Cholesterol depletion rescues exocytotic defect in β-cells lacking ABCA1.

To determine whether elevated cellular cholesterol levels associated with ABCA1 deficiency are causally related to impaired exocytosis, we superfused cells directly with a low concentration of MβCD (10 μmol/L) to deplete cellular cholesterol before and during capacitance measurements (Fig. 7A). Change in capacitance in response to pipette dialysis of 200 nmol/L–free Ca²⁺ was markedly blunted in ABCA1-deficient β-cells (Fig. 7B and C). Notably, the exocytotic defect was completely rescued by co-infusion of MβCD. Likewise, the exocytotic response to sequential ten 500-ms depolarizations, which was blunted in the ABCA1-null β-cells, was entirely rescued by an acute (2-min) infusion of MβCD before the recording (Fig. 7D and E). These findings indicate that acute depletion of cellular cholesterol rescues granule exocytosis and suggests that cholesterol accumulation itself, perhaps at or near the site of granule exocytosis, is responsible for the impaired exocytosis and insulin secretion in ABCA1-deficient β-cells.

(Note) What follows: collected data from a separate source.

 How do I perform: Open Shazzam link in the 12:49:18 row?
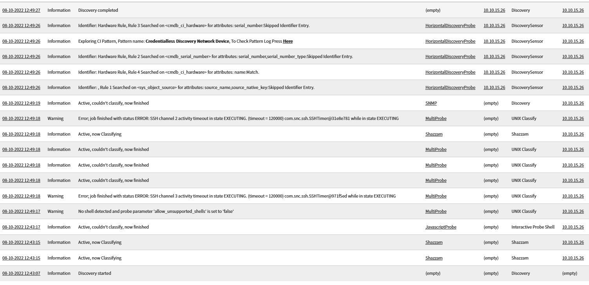(434, 134)
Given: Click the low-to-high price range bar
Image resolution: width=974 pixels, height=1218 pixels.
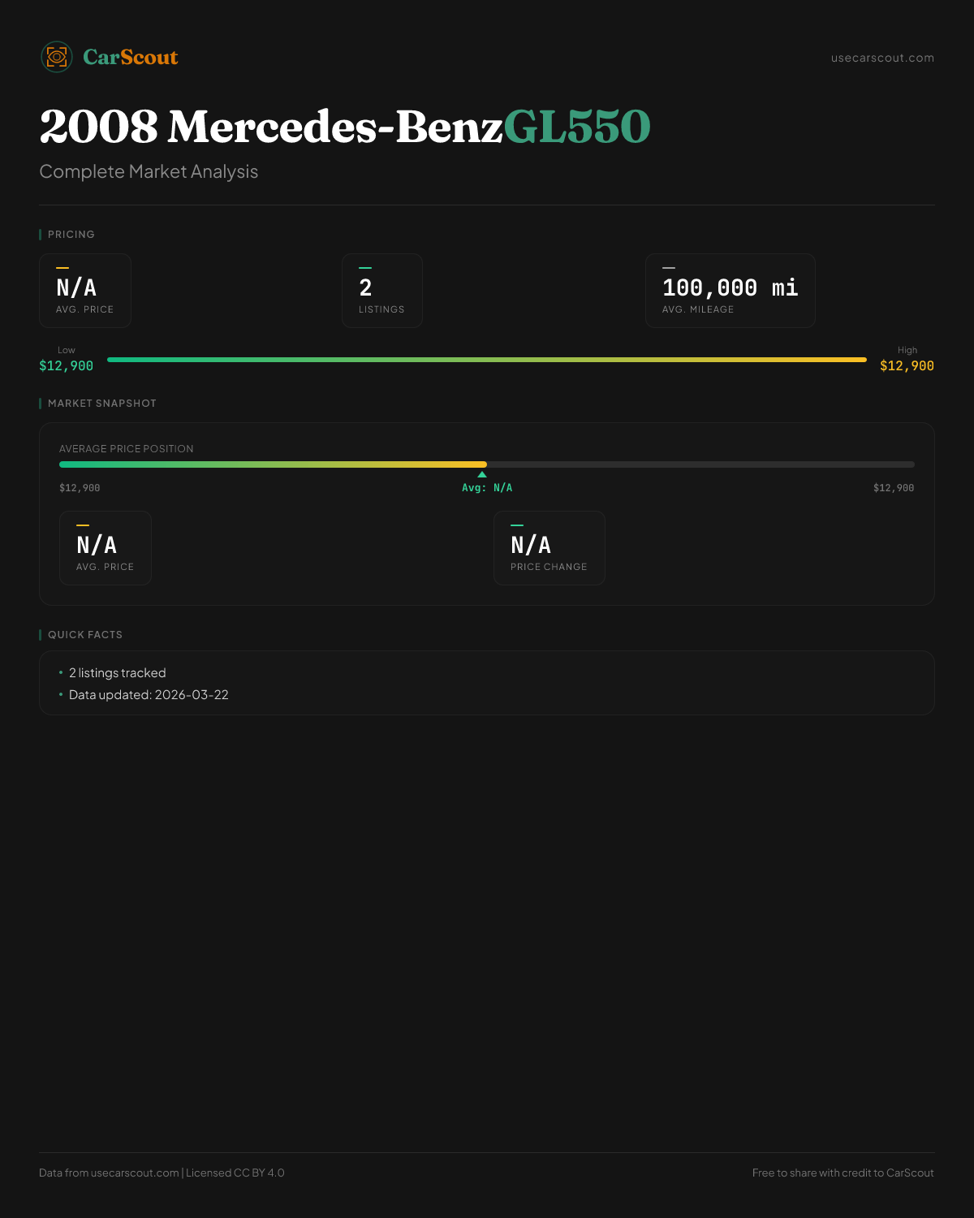Looking at the screenshot, I should pos(487,360).
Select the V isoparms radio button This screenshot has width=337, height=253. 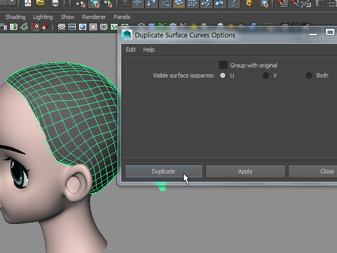pyautogui.click(x=266, y=75)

FIG. 7. — The exocytotic defect in *ABCA1*^−P/−P β-cells is rescued by acute intracellular cholesterol depletion. A: Whole-cell membrane capacitance from β-cells after intracellular dialysis with a low (10 μmol/L) concentration of MβCD to deplete cholesterol via the cell interior. B: Membrane capacitance during co-infusion of 200 nmol/L free–Ca²⁺ together with 10 μmol/L MβCD or an equal concentration of DMSO. C: The total capacitance increase, normalized to initial cell size, at 200 s after Ca²⁺ infusion (n = 13–16). D: The exocytotic response to a series of ten 500-ms depolarizations rescued in *ABCA1*^−P/−P β-cells by intracellular cholesterol depletion. E: The cumulative capacitance response of *ABCA1*^+/+ (n = 21, ○) and *ABCA1*^−P/−P β-cells dialyzed with DMSO (n = 23, □) or 10 μmol/L MβCD (n = 20, ■). For clarity, the *ABCA1*^+/+ + MβCD group is not shown, although this was not different from controls. *P < 0.05 and **P < 0.01 compared with controls.

DISCUSSION

Here we show that lack of ABCA1 in β-cells disrupts insulin granule exocytosis and thereby leads to defective insulin secretion and abnormal glucose homeostasis. Depletion of intracellular cholesterol acutely rescued the exocytotic defect in ABCA1-deficient β-cells, showing that cholesterol accumulation is the major factor influencing impaired insulin secretion in β-cells lacking ABCA1. Importantly, the finding that cholesterol depletion rescues the exocytotic defect in ABCA1-deficient β-cells establishes elevated islet cholesterol as a common mechanism for the impaired insulin secretion that has been observed in numerous animal models that display elevated islet cholesterol, including diet-induced obesity (9), APOE deficiency (6), LXR deficiency (36), SCD1 deficiency (37), and SREBP2 overexpression (38).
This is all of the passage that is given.